Instrucciones ::
• a. Responde estas preguntas sobre el texto acerca del régimen económico en la Constitución peruana:
(i) ¿A quién está dedicado el texto?
(ii) ¿Cuántos títulos tiene la Constitución Política del Perú?
(iii) ¿Cuántos Principios Generales fija el primer capítulo del título Régimen Económico?
• b. ¿Puedes escribir la continuación del texto sobre el régimen económico en la Constitución peruana, empezando después de su última línea?
+++ Texto seleccionado +++
José Luis Sardón[1]
A Alberto Benegas-Lynch (h), con admiración y afecto
Uno de los seis títulos de la Constitución Política del Perú se llama Régimen Económico. Este se subdivide en también seis capítulos, el primero de los cuales establece ocho Principios Generales:
- Libre iniciativa privada y economía social de mercado;
- Libertad de trabajo y de empresa;
- Límites formales y sustantivos a la actividad empresarial del Estado;
- Prohibición de los monopolios legales;
- Libertad contractual y estabilidad jurídica;
- Libre comercio exterior e igualdad de trato a la inversión extranjera;
- Libre tenencia de moneda extranjera; y,
- Protección al consumidor.
+++ Sección de datos +++
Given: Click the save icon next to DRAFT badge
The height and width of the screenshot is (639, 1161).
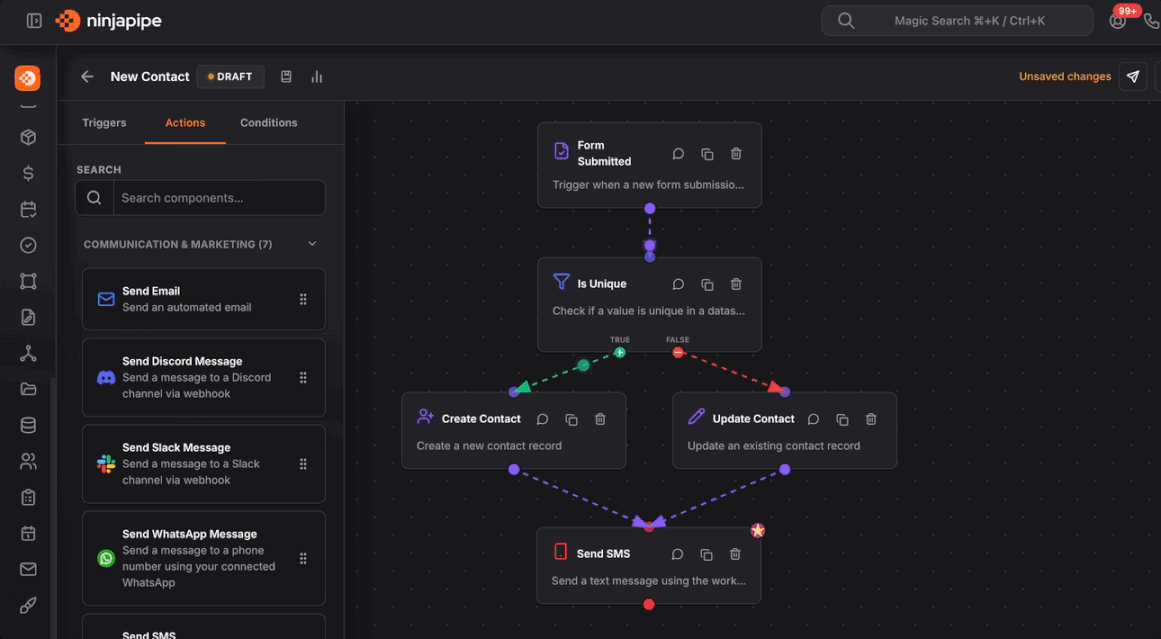Looking at the screenshot, I should coord(286,77).
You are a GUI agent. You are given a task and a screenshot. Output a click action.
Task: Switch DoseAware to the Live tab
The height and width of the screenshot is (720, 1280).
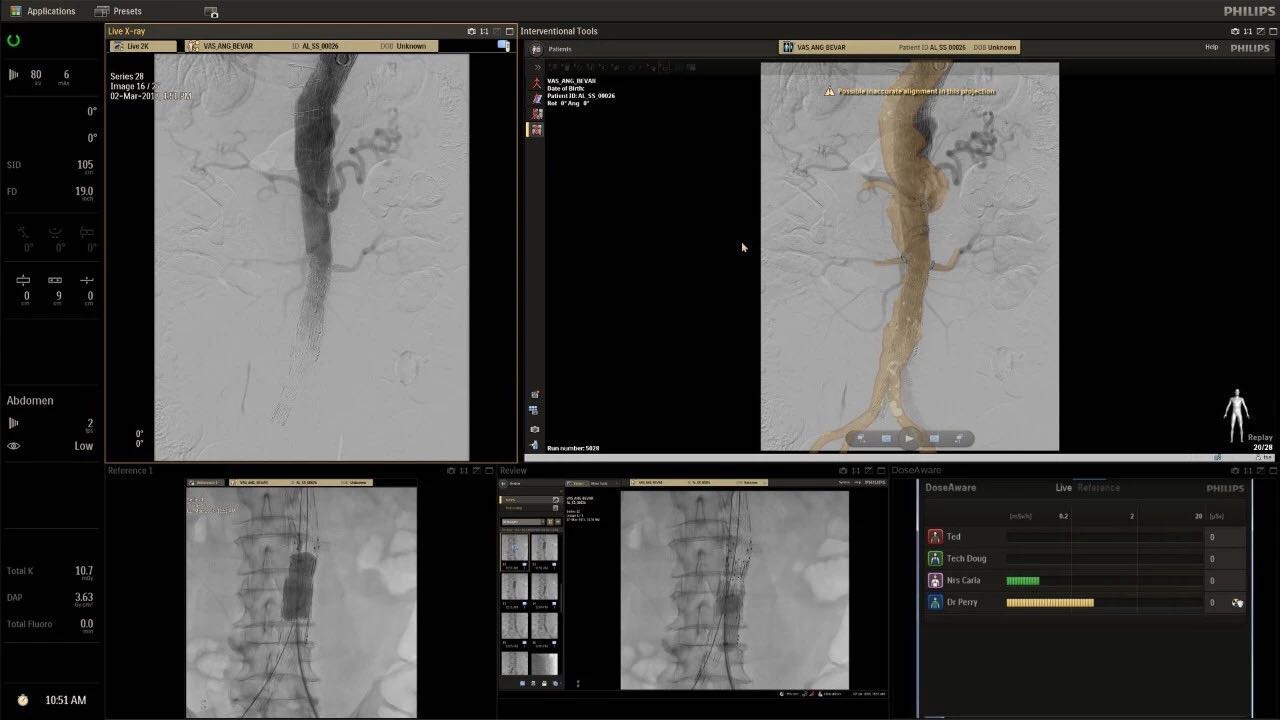[x=1064, y=488]
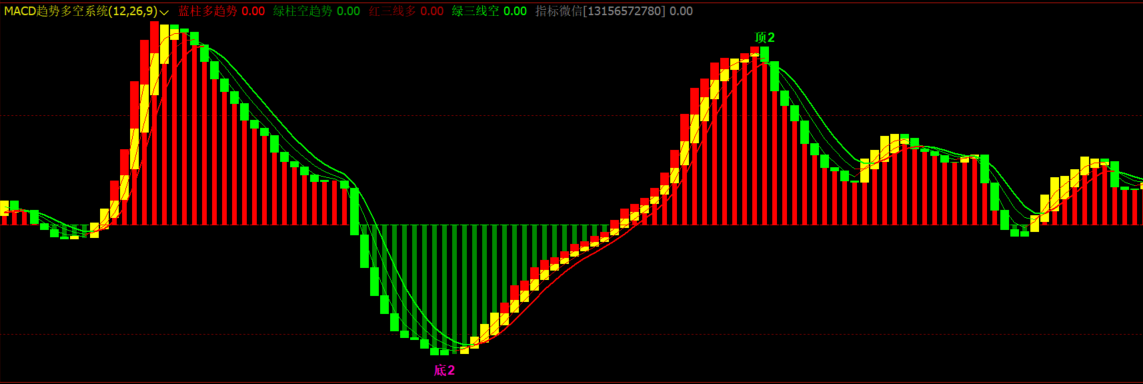Click the yellow bar at the chart's left edge
1143x384 pixels.
(x=4, y=208)
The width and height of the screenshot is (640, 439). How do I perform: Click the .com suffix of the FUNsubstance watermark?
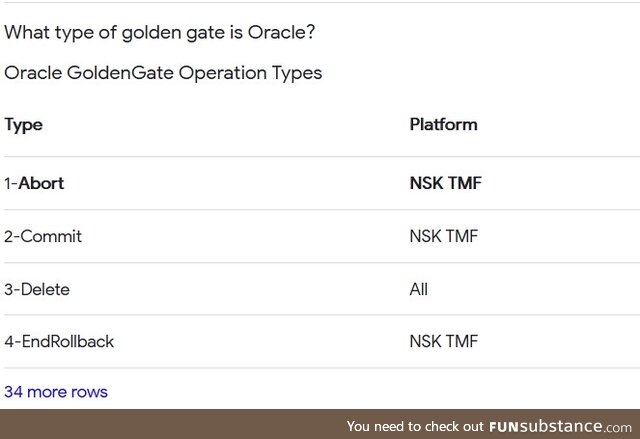tap(617, 428)
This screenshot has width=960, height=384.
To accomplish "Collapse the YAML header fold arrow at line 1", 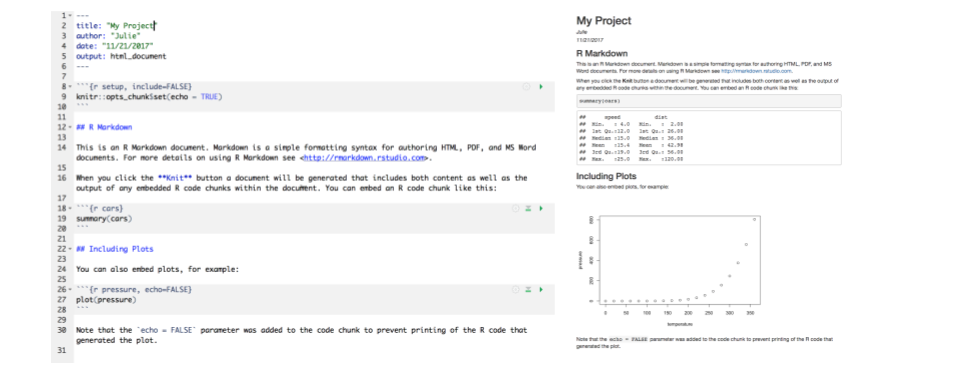I will click(x=71, y=16).
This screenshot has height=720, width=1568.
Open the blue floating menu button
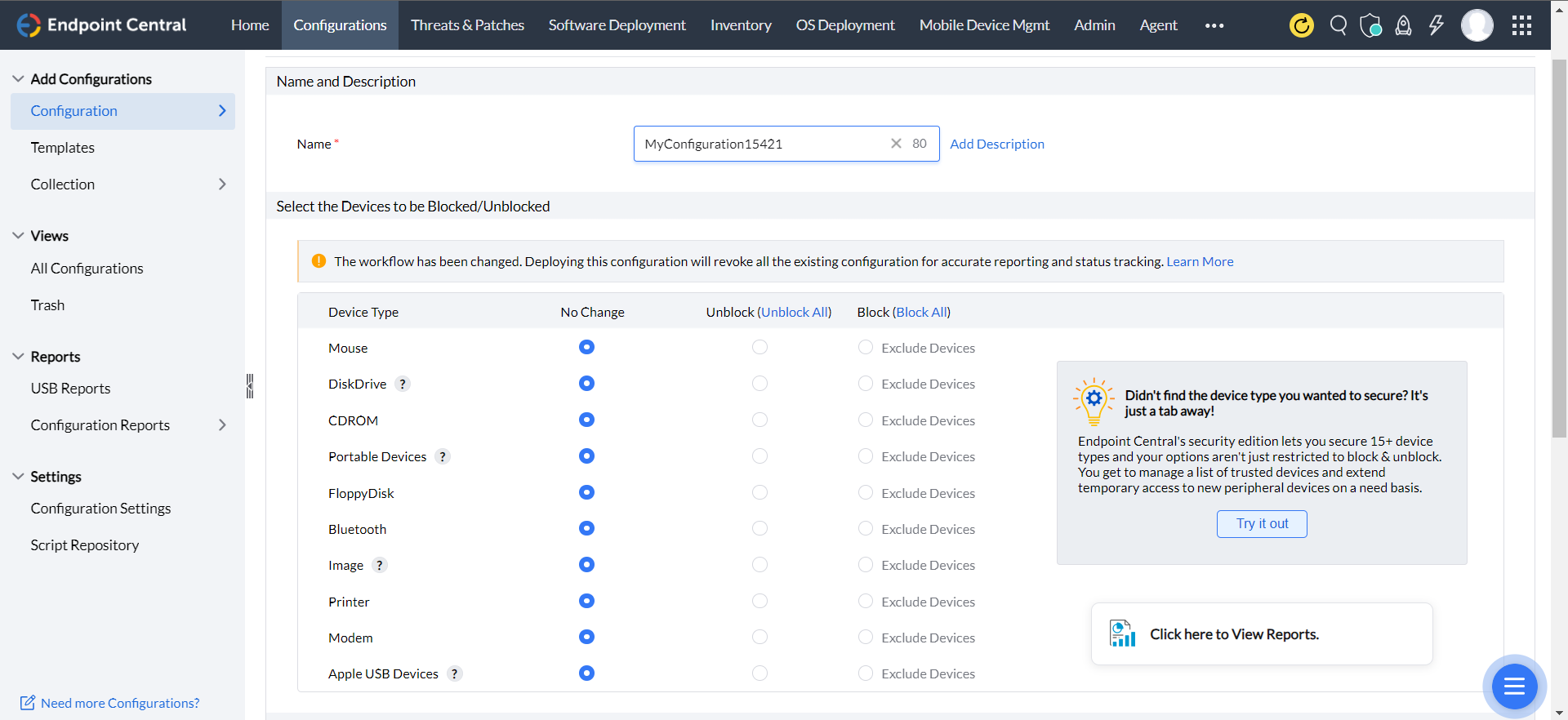tap(1514, 687)
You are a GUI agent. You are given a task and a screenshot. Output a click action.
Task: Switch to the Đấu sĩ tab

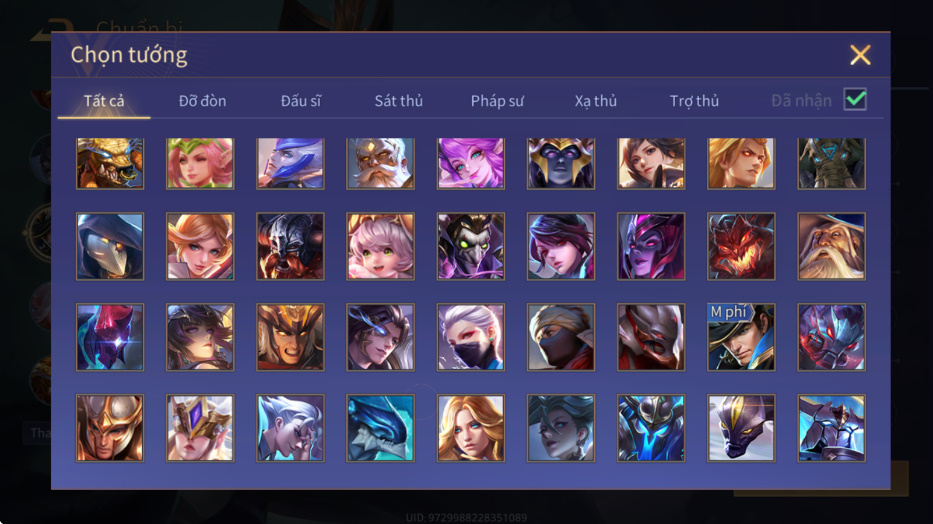tap(300, 101)
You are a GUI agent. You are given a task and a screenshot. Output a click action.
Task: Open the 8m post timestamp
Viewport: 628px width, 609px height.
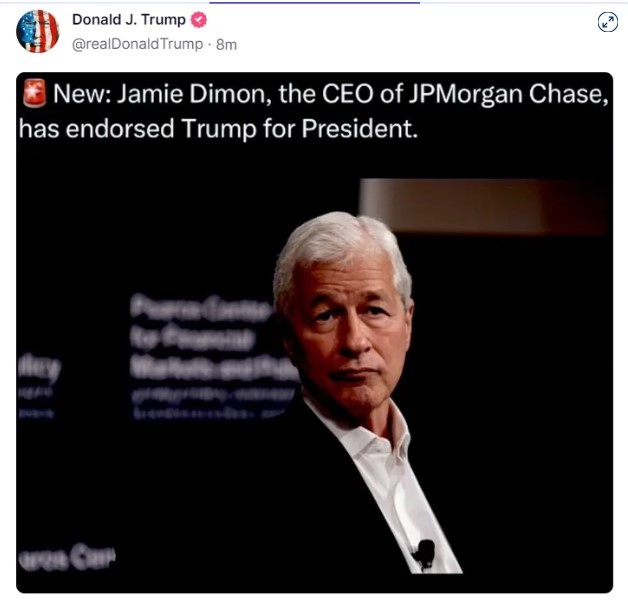(x=226, y=44)
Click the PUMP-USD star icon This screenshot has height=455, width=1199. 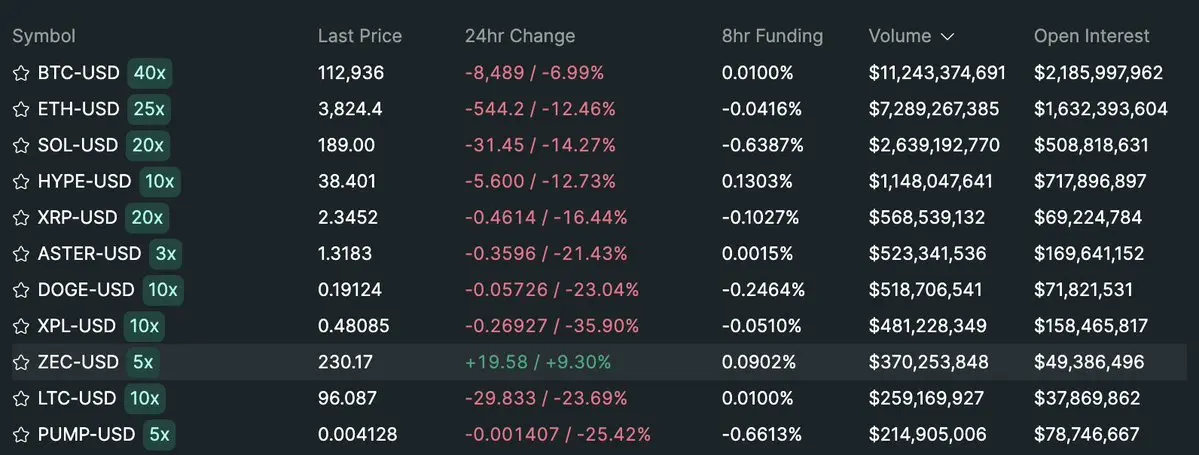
+++
Respuestas ::
• a.
(i) A Alberto Benegas-Lynch (h).
(ii) Seis.
(iii) Ocho.

• b.
Estas normas responden a la historia de nuestro país. En los treinta años previos a la promulgación de la Constitución, el Perú siguió un modelo de desarrollo estatista (1962-1992), que llegó a su paroxismo en los siete años del gobierno militar de Juan Velasco Alvarado (1968-1975). En ellos, se establecieron todo tipo de empresas estatales; naturalmente, estas fueron mal administradas, y solo generaron déficit fiscal, inflación y pobreza.
Por el contrario, el actual régimen constitucional económico ha generado veinticinco años de estabilidad macroeconómica y crecimiento económico (1994-2019). Gracias a haber constreñido la actividad empresarial del Estado, no se ha tenido déficit fiscal y se ha conseguido una moneda sana; a su vez, las empresas privadas y los mercados abiertos han asignado mejor los recursos del país. En esos años, la economía peruana se multiplicó por cuatro y los niveles de pobreza se redujeron sustancialmente.
El régimen constitucional económico peruano no ha fracasado, pero sí la estructura política que le debía servir de soporte. El Perú no ha conseguido tener una alternancia ordenada de partidos en el poder. A excepción del Apra (2006-2011), han llegado al poder partidos de ocasión. En los últimos cuatro años, el Perú ha tenido cinco presidentes de la República: Kuczynski, Vizcarra, Merino, Sagasti y Castillo (2018-2021).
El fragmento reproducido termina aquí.